I made one of my nieces hunt up the book for me the other day, and the story brought back at once the little crib, or the watered blue moreen canopy of the big four-poster to which I was sometimes lifted for a change; even the scrawly pattern of the paper, which my weary eyes made into purple elves perpetually pursuing crimson ones, the foremost of whom always turned upside down; and the knobs in the Marseilles counterpane with which my fingers used to toy. I have heard my mother tell that whenever I was most languid and suffering I used to whine out, 'O do read Frank and the little dog Trusty,' and never permitted a single word to be varied, in the curious childish love of reiteration with its soothing power.
I am afraid that any true picture of our parents, especially of my mother, will not do them justice in the eyes of the young people of the present day, who are accustomed to a far more indulgent government, and yet seem to me to know little of the loyal veneration and submission with which we have, through life, regarded our father and mother. It would have been reckoned disrespectful to address them by these names; they were through life to us, in private, papa and mamma, and we never presumed to take a liberty with them. I doubt whether the petting, patronising equality of terms on which children now live with their parents be equally wholesome. There was then, however, strong love and self- sacrificing devotion; but not manifested in softness or cultivation of sympathy. Nothing was more dreaded than spoiling, which was viewed as idle and unjustifiable self-gratification at the expense of the objects thereof. There were an unlucky little pair in Russell Square who were said to be 'spoilt children,' and who used to be mentioned in our nursery with bated breath as a kind of monsters or criminals. I believe our mother laboured under a perpetual fear of spoiling Griff as the eldest, Clarence as the beauty, me as the invalid, Emily (two years younger) as the only girl, and Martyn as the after-thought, six years below our sister. She was always performing little acts of conscientiousness, little as we guessed it.
Thus though her unremitting care saved my life, and was such that she finally brought on herself a severe and dangerous illness, she kept me in order all the time, never wailed over me nor weakly pitied me, never permitted resistance to medicine nor rebellion against treatment, enforced little courtesies, insisted on every required exertion, and hardly ever relaxed the rule of Spartan fortitude in herself as in me. It is to this resolution on her part, carried out consistently at whatever present cost to us both, that I owe such powers of locomotion as I possess, and the habits of exertion that have been even more valuable to me.
When at last, after many weeks, nay months, of this watchfulness, she broke down, so that her life was for a time in danger, the lack of her bracing and tender care made my life very trying, after I found myself transported to the nursery, scarcely understanding why, accused of having by my naughtiness made ray poor mamma so ill, and discovering for the first time that I was a miserable, naughty little fretful being, and with nobody but Clarence and the housemaid to take pity on me.
Nurse Gooch was a masterful, trustworthy woman, and was laid under injunctions not to indulge Master Edward.
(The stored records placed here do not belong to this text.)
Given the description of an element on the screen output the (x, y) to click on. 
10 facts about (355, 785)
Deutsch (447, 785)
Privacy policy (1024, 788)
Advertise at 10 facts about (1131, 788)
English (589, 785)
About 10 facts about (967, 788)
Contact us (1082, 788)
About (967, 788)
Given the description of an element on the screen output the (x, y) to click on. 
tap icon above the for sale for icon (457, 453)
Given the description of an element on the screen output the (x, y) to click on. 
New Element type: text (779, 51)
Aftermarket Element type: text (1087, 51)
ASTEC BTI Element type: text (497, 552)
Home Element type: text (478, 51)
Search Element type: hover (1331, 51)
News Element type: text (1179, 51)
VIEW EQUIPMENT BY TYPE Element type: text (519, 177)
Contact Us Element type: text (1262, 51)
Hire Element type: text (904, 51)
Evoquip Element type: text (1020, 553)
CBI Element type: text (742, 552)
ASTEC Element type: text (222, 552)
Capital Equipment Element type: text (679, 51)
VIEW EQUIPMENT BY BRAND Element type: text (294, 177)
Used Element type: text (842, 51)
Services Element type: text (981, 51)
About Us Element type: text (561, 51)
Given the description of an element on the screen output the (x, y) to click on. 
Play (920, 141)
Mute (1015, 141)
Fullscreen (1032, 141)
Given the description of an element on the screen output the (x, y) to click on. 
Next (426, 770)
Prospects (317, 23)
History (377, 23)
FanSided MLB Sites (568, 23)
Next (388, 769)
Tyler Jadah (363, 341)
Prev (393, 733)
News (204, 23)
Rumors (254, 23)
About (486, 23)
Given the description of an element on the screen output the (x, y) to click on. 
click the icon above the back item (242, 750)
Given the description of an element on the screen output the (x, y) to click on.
She certainly did not err in that respect, though she attended faithfully to my material welfare; but woe to me if I gave way to a little moaning; and what I felt still harder, she never said 'good boy' if I contrived to abstain.
I hear of carpets, curtains, and pictures in the existing nurseries. They must be palaces compared with our great bare attic, where nothing was allowed that could gather dust. One bit of drugget by the fireside, where stood a round table at which the maids talked and darned stockings, was all that hid the bare boards; the walls were as plain as those of a workhouse, and when the London sun did shine, it glared into my eyes through the great unshaded windows. There was a deal table for the meals (and very plain meals they were), and two or three big presses painted white for our clothes, and one cupboard for our toys. I must say that Gooch was strictly just, and never permitted little Emily, nor Griff--though he was very decidedly the favourite,--to bear off my beloved woolly dog to be stabled in the houses of wooden bricks which the two were continually constructing for their menagerie of maimed animals.